-- Opening Marker --
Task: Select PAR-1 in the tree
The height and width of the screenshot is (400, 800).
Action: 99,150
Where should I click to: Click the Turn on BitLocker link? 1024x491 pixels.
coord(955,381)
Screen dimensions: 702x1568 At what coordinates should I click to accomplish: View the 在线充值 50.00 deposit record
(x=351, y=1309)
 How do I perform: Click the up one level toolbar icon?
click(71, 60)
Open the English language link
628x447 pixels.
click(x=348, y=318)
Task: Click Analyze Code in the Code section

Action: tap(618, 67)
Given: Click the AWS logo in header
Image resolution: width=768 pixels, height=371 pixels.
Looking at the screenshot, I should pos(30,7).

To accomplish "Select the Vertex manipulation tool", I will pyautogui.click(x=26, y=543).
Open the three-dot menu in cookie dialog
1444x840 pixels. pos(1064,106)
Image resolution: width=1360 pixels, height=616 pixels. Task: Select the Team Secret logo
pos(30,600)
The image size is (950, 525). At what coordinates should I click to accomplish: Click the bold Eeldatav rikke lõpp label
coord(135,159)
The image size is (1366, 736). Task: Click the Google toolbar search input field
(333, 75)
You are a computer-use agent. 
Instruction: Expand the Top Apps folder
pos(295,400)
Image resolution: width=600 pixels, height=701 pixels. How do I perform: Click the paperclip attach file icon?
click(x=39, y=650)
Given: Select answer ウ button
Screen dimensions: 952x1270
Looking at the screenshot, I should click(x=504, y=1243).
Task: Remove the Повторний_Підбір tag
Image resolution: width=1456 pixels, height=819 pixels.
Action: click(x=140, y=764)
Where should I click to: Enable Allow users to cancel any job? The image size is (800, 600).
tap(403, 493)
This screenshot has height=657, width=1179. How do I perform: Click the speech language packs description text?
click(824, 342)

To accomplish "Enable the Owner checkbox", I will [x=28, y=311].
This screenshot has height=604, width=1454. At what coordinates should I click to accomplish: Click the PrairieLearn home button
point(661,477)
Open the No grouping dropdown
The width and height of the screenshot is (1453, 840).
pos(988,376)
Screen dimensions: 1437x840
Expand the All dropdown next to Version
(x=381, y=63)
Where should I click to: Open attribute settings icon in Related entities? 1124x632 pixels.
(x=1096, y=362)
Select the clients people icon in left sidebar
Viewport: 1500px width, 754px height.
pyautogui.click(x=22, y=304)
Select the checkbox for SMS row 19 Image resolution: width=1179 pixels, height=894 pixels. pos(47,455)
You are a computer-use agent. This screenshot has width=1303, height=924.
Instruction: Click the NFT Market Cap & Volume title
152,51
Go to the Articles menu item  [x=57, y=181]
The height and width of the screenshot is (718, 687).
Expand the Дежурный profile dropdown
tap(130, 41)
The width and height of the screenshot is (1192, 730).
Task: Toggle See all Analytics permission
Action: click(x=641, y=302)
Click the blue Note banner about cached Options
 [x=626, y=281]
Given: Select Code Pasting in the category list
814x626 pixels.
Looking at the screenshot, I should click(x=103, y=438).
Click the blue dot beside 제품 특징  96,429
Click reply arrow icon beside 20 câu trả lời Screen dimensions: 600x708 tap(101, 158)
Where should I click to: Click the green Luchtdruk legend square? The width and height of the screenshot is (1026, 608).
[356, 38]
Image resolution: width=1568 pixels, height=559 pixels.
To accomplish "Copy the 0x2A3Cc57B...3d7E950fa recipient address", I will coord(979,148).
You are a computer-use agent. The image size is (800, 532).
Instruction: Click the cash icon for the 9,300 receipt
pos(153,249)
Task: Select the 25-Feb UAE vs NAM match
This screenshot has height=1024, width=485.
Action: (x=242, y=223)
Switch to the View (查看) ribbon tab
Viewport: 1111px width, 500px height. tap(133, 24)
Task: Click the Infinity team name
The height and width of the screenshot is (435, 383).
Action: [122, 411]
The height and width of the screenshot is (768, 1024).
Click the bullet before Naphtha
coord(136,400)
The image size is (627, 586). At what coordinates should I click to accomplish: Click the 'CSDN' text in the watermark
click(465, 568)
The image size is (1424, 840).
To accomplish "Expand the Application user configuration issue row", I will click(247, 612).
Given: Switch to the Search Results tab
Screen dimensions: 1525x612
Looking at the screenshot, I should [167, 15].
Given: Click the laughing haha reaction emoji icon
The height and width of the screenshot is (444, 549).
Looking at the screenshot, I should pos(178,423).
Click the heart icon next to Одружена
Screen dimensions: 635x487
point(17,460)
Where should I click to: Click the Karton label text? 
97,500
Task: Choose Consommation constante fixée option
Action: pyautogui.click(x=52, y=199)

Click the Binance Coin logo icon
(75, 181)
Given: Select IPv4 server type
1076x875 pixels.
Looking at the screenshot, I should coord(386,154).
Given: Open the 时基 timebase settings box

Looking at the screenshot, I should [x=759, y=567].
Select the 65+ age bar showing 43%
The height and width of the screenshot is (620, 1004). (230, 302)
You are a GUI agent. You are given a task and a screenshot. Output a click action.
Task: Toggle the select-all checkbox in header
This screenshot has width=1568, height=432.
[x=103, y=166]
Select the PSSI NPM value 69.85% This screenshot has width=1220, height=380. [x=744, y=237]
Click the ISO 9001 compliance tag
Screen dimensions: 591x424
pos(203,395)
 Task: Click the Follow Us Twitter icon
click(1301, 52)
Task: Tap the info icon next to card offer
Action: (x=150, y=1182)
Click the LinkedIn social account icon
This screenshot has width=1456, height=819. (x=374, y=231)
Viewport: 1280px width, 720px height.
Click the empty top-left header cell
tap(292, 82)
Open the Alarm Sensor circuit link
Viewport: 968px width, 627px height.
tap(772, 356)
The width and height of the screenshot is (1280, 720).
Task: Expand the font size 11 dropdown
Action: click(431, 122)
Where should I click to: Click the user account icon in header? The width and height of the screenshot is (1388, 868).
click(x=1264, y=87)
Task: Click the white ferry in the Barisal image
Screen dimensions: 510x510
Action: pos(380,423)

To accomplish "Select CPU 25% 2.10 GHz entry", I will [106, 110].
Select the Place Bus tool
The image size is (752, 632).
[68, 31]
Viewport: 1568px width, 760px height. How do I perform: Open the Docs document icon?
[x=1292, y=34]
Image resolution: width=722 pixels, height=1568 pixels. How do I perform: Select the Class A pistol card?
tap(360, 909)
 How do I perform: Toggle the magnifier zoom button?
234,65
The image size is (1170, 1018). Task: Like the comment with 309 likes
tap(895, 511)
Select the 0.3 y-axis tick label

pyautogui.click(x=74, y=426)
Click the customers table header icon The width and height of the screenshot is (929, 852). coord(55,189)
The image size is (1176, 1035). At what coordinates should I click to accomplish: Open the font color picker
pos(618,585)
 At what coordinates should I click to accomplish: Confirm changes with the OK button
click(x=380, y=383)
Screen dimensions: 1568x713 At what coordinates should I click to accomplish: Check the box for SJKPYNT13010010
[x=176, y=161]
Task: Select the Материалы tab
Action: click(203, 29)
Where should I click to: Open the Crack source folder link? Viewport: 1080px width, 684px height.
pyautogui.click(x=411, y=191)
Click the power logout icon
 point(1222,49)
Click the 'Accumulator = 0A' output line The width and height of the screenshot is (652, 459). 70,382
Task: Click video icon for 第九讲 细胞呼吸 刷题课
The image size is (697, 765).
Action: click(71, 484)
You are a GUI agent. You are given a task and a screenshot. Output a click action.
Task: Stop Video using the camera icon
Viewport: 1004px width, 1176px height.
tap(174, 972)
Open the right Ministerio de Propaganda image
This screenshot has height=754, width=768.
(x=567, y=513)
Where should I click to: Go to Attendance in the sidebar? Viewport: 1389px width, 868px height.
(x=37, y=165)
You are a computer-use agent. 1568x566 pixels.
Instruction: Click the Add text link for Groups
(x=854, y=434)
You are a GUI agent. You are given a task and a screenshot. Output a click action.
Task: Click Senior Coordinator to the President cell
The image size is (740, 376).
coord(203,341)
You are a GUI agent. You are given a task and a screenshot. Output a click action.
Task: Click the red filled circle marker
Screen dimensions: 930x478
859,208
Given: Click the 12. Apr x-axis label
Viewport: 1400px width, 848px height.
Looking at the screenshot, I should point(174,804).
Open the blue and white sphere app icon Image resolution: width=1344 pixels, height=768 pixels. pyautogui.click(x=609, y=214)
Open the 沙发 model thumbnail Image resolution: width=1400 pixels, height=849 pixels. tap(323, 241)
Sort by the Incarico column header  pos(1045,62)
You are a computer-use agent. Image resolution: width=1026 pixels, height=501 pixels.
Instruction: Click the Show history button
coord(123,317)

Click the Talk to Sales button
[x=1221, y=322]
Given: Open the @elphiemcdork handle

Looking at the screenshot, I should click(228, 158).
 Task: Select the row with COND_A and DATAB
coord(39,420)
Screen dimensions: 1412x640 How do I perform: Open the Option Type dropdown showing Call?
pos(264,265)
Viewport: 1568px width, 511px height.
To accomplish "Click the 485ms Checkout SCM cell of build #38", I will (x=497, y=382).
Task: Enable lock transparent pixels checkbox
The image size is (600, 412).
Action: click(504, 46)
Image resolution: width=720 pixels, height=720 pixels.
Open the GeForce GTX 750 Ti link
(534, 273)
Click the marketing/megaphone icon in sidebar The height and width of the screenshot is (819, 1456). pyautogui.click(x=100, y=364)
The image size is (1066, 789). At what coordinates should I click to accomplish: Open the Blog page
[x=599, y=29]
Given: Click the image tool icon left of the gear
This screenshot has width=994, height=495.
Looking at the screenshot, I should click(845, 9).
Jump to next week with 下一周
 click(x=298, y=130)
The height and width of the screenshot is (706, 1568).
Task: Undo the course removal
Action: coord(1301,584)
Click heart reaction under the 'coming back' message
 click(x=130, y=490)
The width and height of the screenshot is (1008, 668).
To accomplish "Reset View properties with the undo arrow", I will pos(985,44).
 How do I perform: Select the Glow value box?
-- Closing Marker --
▶ Aim of the exercise
Everything from the line with "Task: Click video icon for 第九讲 细胞呼吸 刷题课" through the line with "You are a computer-use agent. Image" should be written out exactly as it appears above, end lines included, and nothing outside that range.

▶ Written response
Task: Click video icon for 第九讲 细胞呼吸 刷题课
The image size is (697, 765).
Action: click(71, 484)
You are a GUI agent. You are given a task and a screenshot. Output a click action.
Task: Stop Video using the camera icon
Viewport: 1004px width, 1176px height.
tap(174, 972)
Open the right Ministerio de Propaganda image
This screenshot has height=754, width=768.
(x=567, y=513)
Where should I click to: Go to Attendance in the sidebar? Viewport: 1389px width, 868px height.
(x=37, y=165)
You are a computer-use agent. 1568x566 pixels.
Instruction: Click the Add text link for Groups
(x=854, y=434)
You are a GUI agent. You are given a task and a screenshot. Output a click action.
Task: Click Senior Coordinator to the President cell
The image size is (740, 376).
coord(203,341)
You are a GUI agent. You are given a task and a screenshot. Output a click action.
Task: Click the red filled circle marker
Screen dimensions: 930x478
859,208
Given: Click the 12. Apr x-axis label
Viewport: 1400px width, 848px height.
Looking at the screenshot, I should point(174,804).
Open the blue and white sphere app icon Image resolution: width=1344 pixels, height=768 pixels. pyautogui.click(x=609, y=214)
Open the 沙发 model thumbnail Image resolution: width=1400 pixels, height=849 pixels. tap(323, 241)
Sort by the Incarico column header  pos(1045,62)
You are a computer-use agent. Image resolution: width=1026 pixels, height=501 pixels.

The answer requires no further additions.